La historia de Rozógov pareció reeditarse en 1998. Sucedió en la Base Amundsen-Scott sita sobre el Polo Sur Geográfico. De nuevo, el invierno polar impedía toda ayuda. La única doctora de la estación, Jerri Nielsen, se notó un bulto en el pecho. Ante las sospechas de que se tratara de un tumor maligno (y tras consultar a especialistas vía e-mail), la médico se vio obligada a operarse a sí misma para obtener muestras susceptibles de análisis, cosa que hizo gracias a instrucciones de colegas suyos de EE.UU. enviadas, en tiempo real, mediante videoconferencia. El diagnóstico era acertado, pero Nielsen se mantuvo firme con una terquedad digna de una heroína. Descartado el imposible rescate, en julio, un C-141 sobrevoló la base en medio de la oscuridad y lanzó material sanitario por paracaídas. Gracias a los suministros, la doctora Nielsen pudo repetir la biopsia y, confirmado el diagnóstico, comenzar un tratamiento hormonal. Poco más podía hacerse hasta el mes de octubre, fecha en que termina el largo invierno meridional. La doctora americana aguantó hasta la primavera, momento en el que, meses antes de lo planeado, un avión Hércules aterrizó en el Polo Sur con grave riesgo y la llevó de regreso a su país para ser intervenida de urgencia.

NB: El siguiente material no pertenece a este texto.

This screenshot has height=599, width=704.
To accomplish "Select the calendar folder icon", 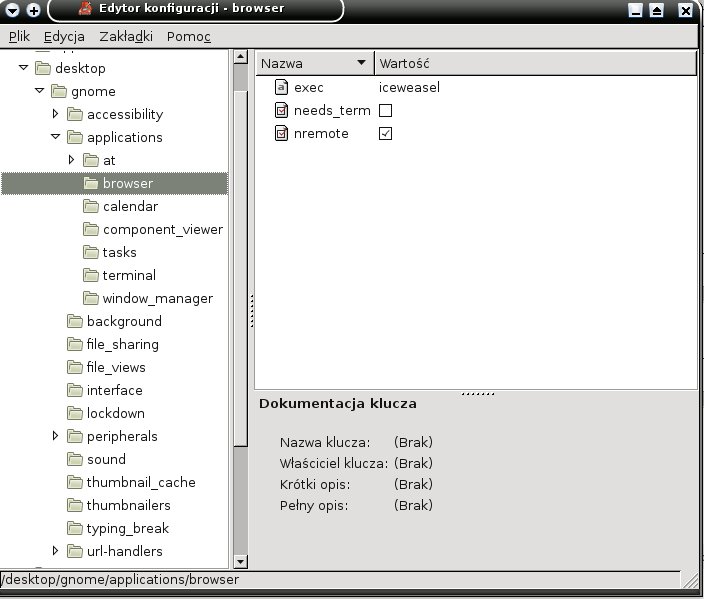I will [91, 206].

El resto de su vida fue una pelea para ralentizar el anunciado deceso. A pesar de su heroísmo y esfuerzos, Jerri Nielsen murió debido a una metástasis cerebral en 2009. De su lucha en el Polo dejó un libro que se convirtió en superventas en su país: Ice bound: a doctor´s incredible story of survival at the south pole (publicado en España como La prisión de hielo).

Historias como las de Rogózov y Nielsen nos recuerdan que en nuestros días todavía existen “terrenos fronterizos” donde todo visitante es un pionero, y la más nimia eventualidad se puede tornar en una feroz lucha por la supervivencia. La Antártida, el Sexto Continente, es sin duda, el ejemplo más claro de territorio salvaje e inmisericorde que queda en el planeta. En sus planicies blancas, donde a menudo las temperaturas caen hasta los 60 ºC bajo cero, todavía se llevan a cabo gestas propias del más valeroso espíritu humano.